What if, instead, production took place in many places with many hands, using a vast variety of sources which are localised, based on a cascading use of energy, using smart meters and radical energy efficiency? The book, Reinventing Fire, has successfully made this argument for some time now, and the recent results in Germany are worth learning from.
Then there is the assumption that economic output must fall in order for energy demand to decrease. An economy based on performance, rather than efficiency, slows down the flow of resources, creates jobs, returns materials as input, removes built in obsolescence, internalises costs as benefits, and makes use of embedded energy where possible. Some companies have found that by adopting a circular economy model they have reduced their energy demand by 80%, thanks to their success in recapturing materials at high quality.

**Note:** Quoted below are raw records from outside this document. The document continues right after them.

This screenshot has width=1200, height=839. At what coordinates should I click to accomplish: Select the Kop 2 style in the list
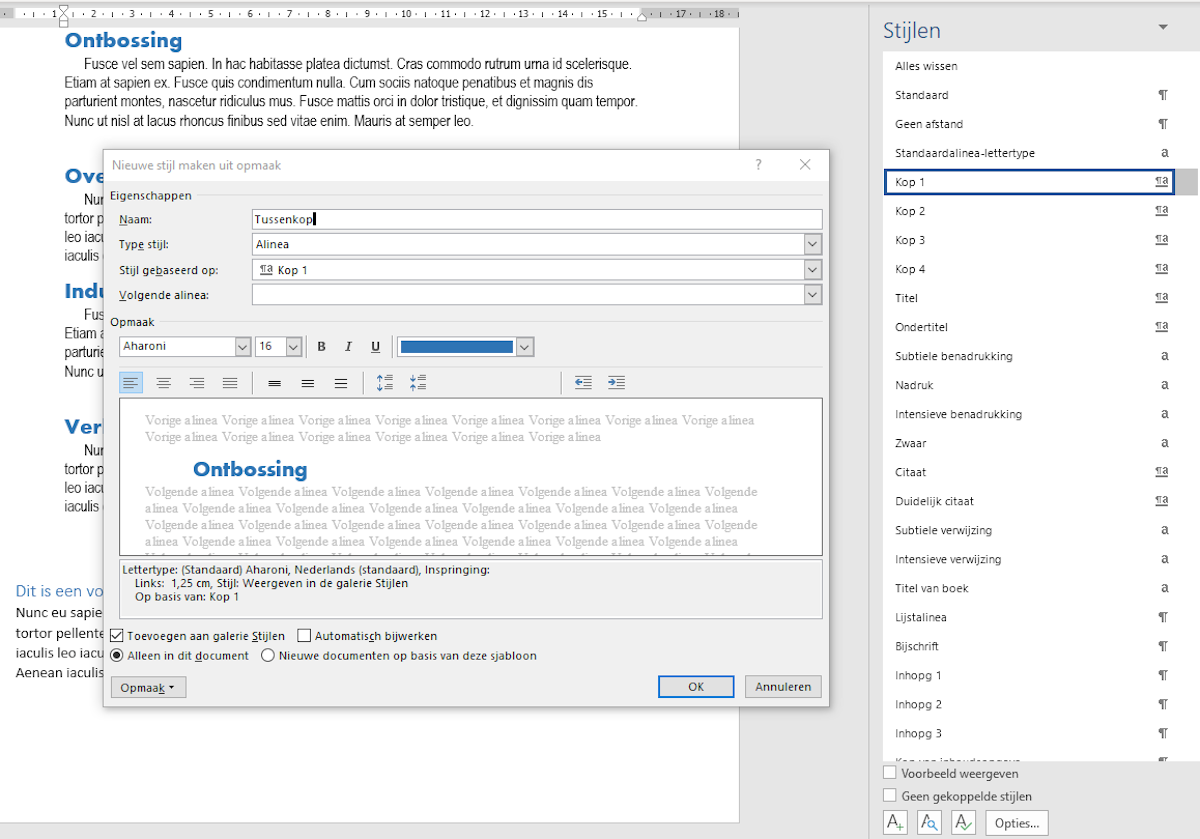(1020, 211)
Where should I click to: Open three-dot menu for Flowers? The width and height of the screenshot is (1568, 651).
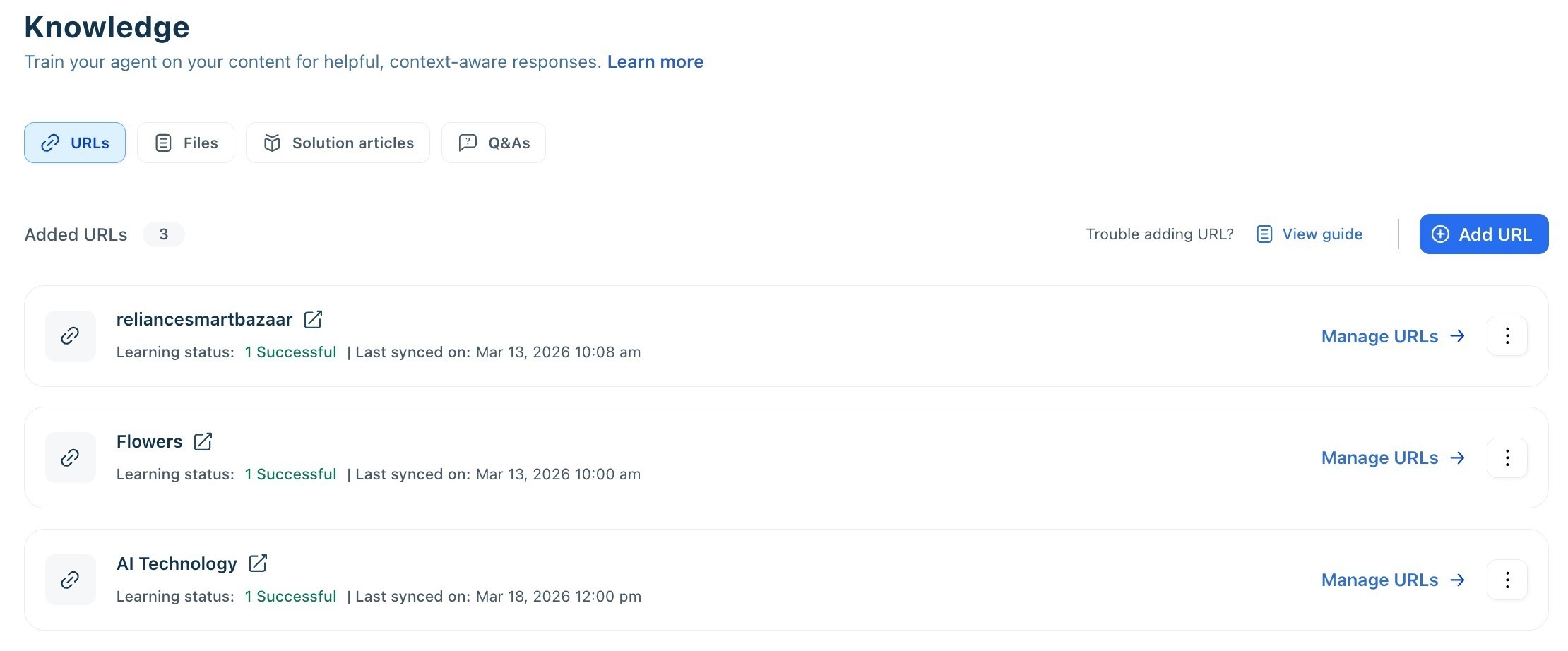coord(1507,458)
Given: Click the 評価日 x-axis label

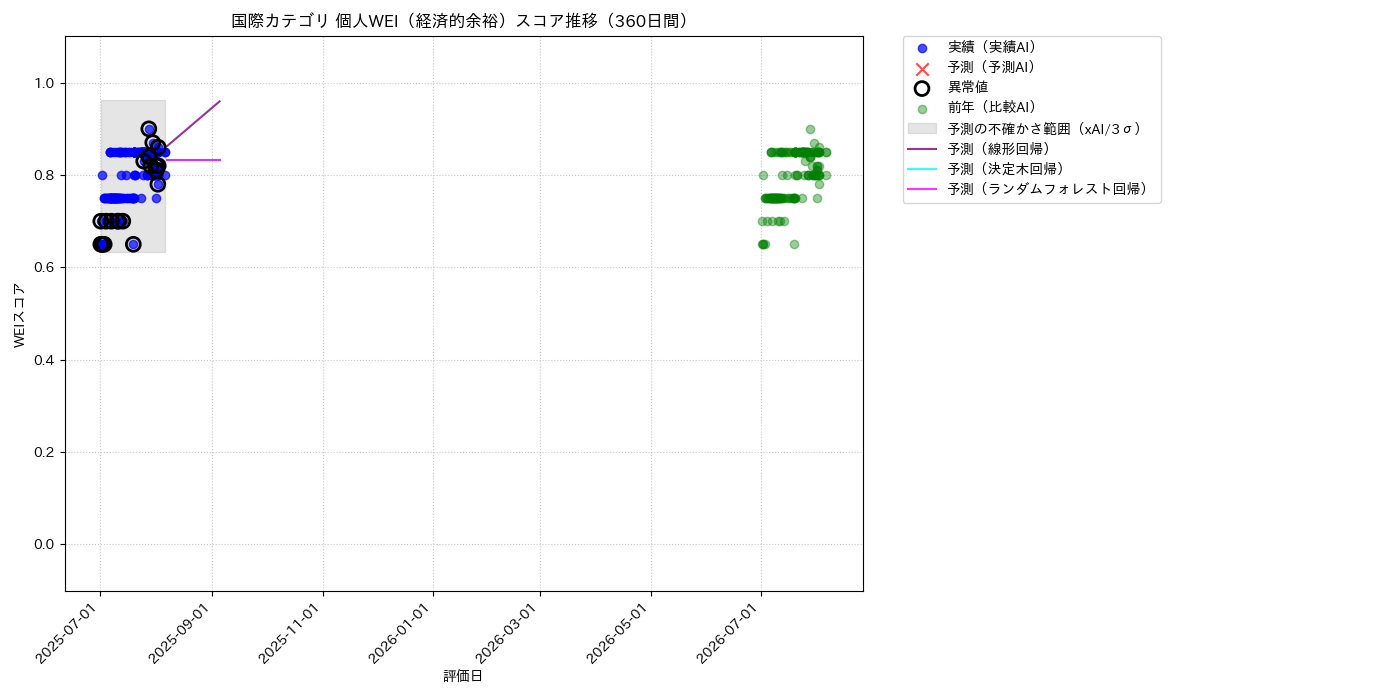Looking at the screenshot, I should click(x=463, y=677).
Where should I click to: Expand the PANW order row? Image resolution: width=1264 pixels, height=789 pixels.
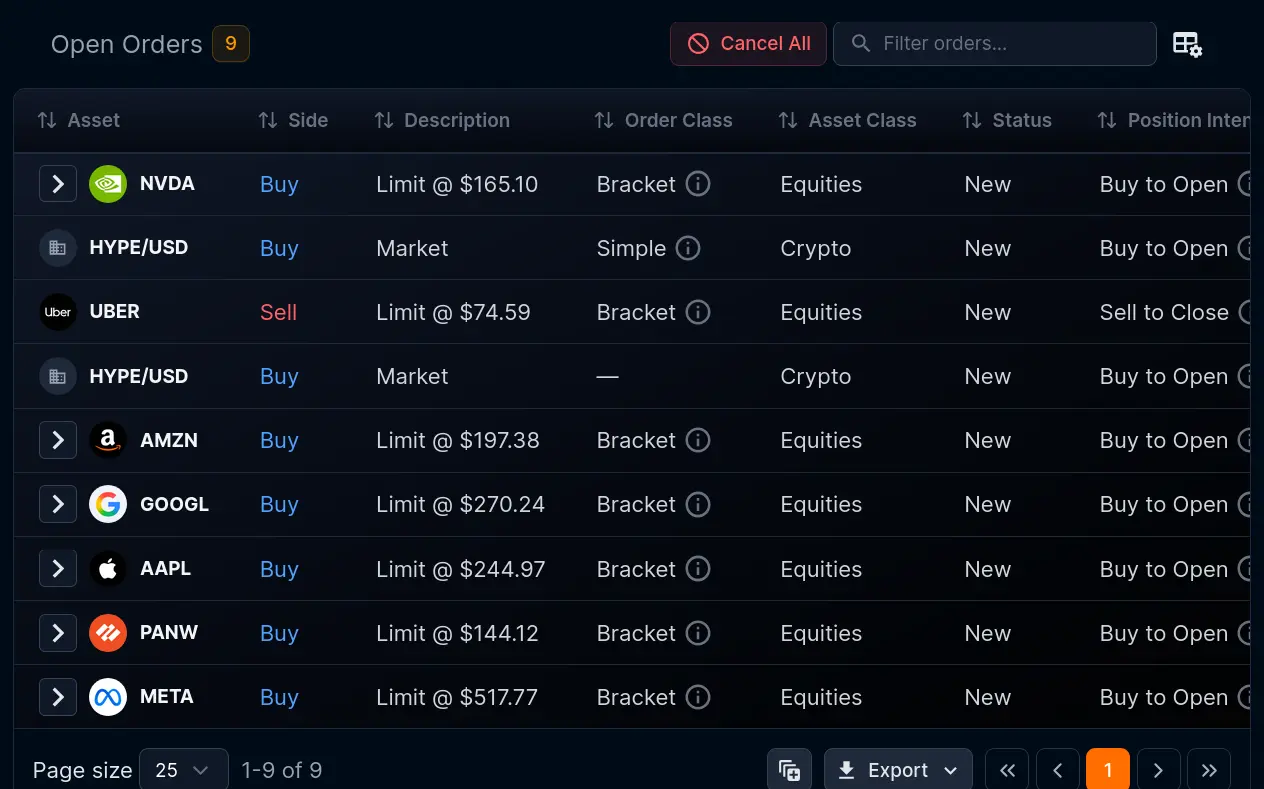(58, 633)
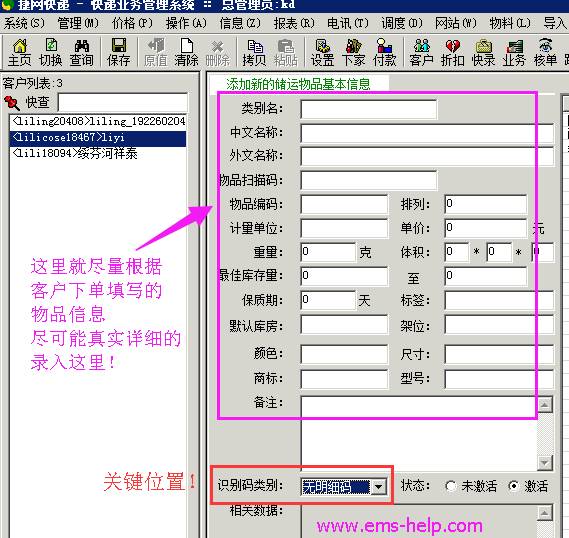
Task: Open the 客户 customers toolbar icon
Action: [x=421, y=53]

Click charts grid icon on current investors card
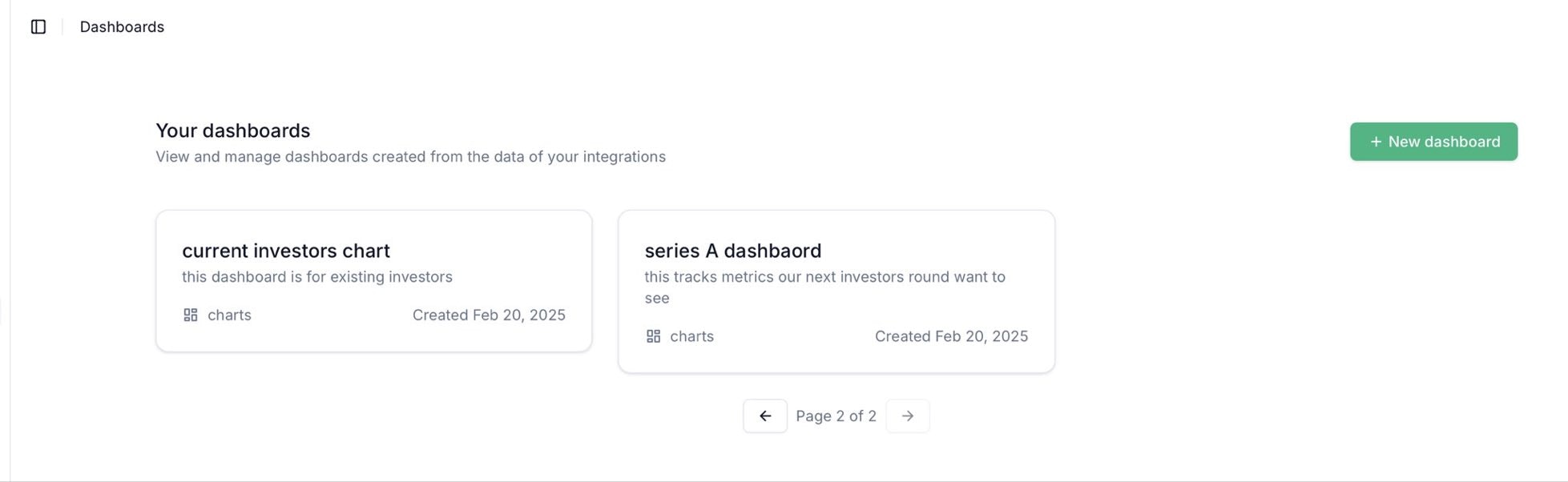191,315
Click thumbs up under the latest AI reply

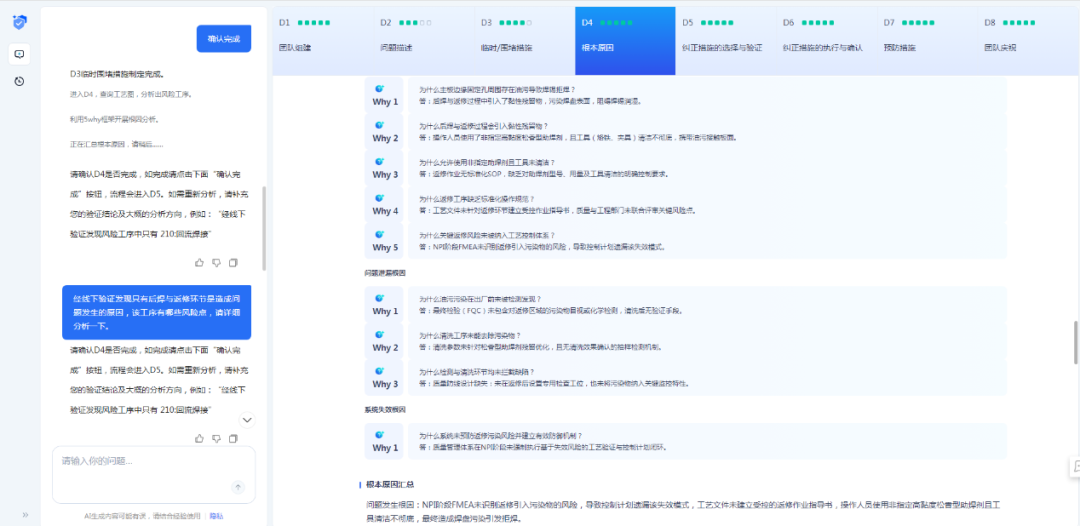pos(199,438)
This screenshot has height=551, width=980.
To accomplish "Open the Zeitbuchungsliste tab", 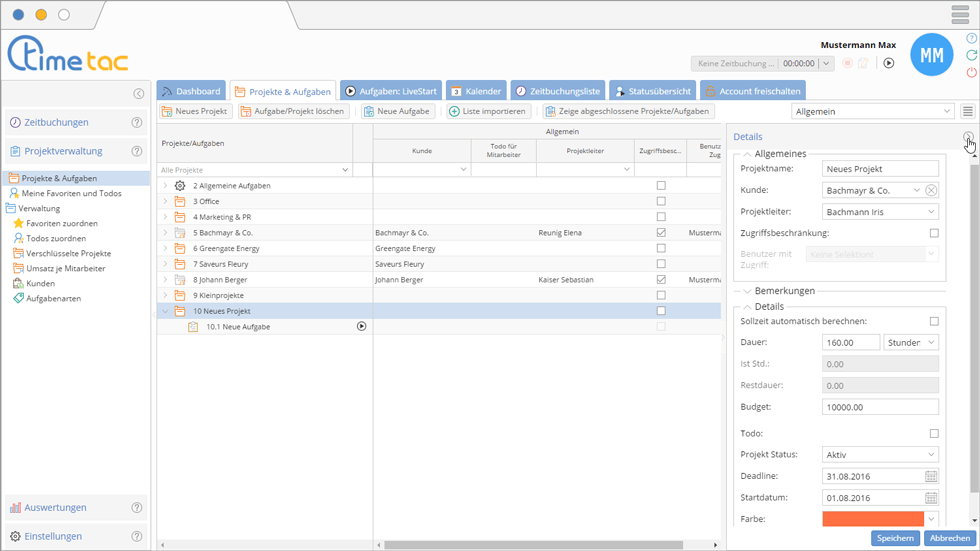I will (557, 91).
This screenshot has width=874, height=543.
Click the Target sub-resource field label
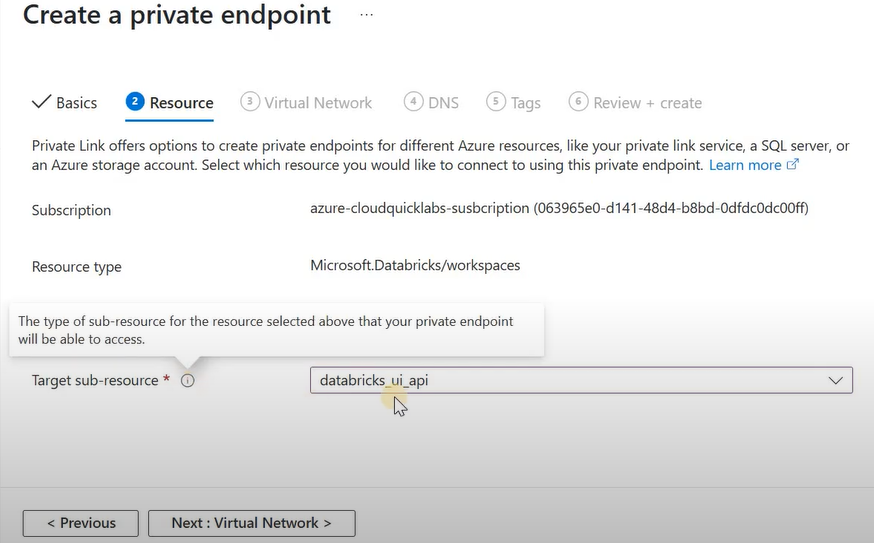point(95,381)
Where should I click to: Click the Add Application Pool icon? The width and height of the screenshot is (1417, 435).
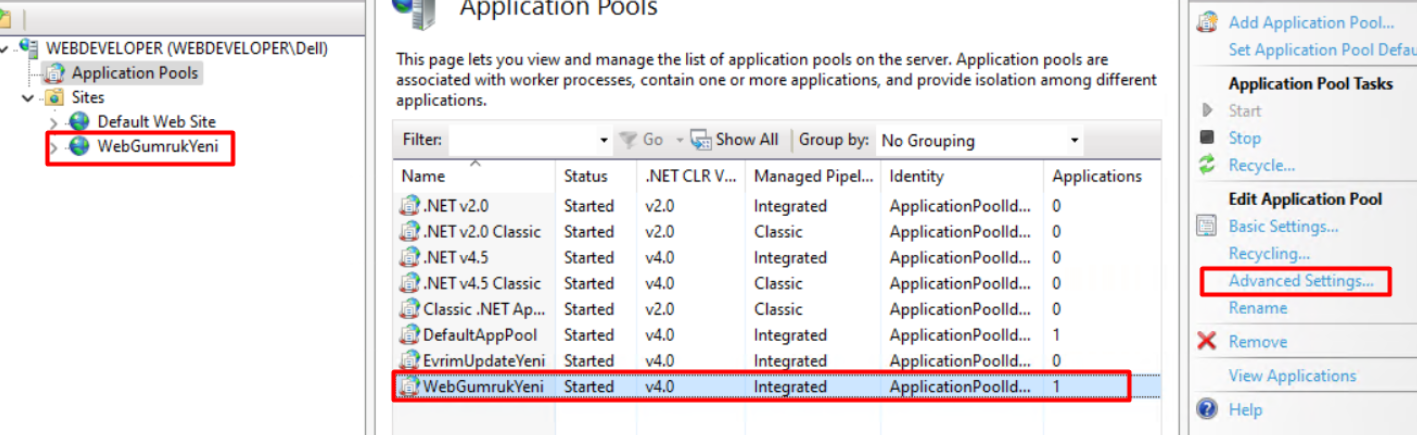tap(1209, 22)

Energy simply cannot be looked as a stand-alone issue, because it is integrated with how we produce, consume and use. In other words, our current energy problems are part of a wider systemic problem. Tackling a faulty system and researching solutions is part of the work the Ellen MacArthur Foundation is carrying out with companies, governments, universities and schools. The circular economy is a framework for effective flows of materials and energy, and, as a systems approach, it tackles a multitude of issues relevant to the curriculum.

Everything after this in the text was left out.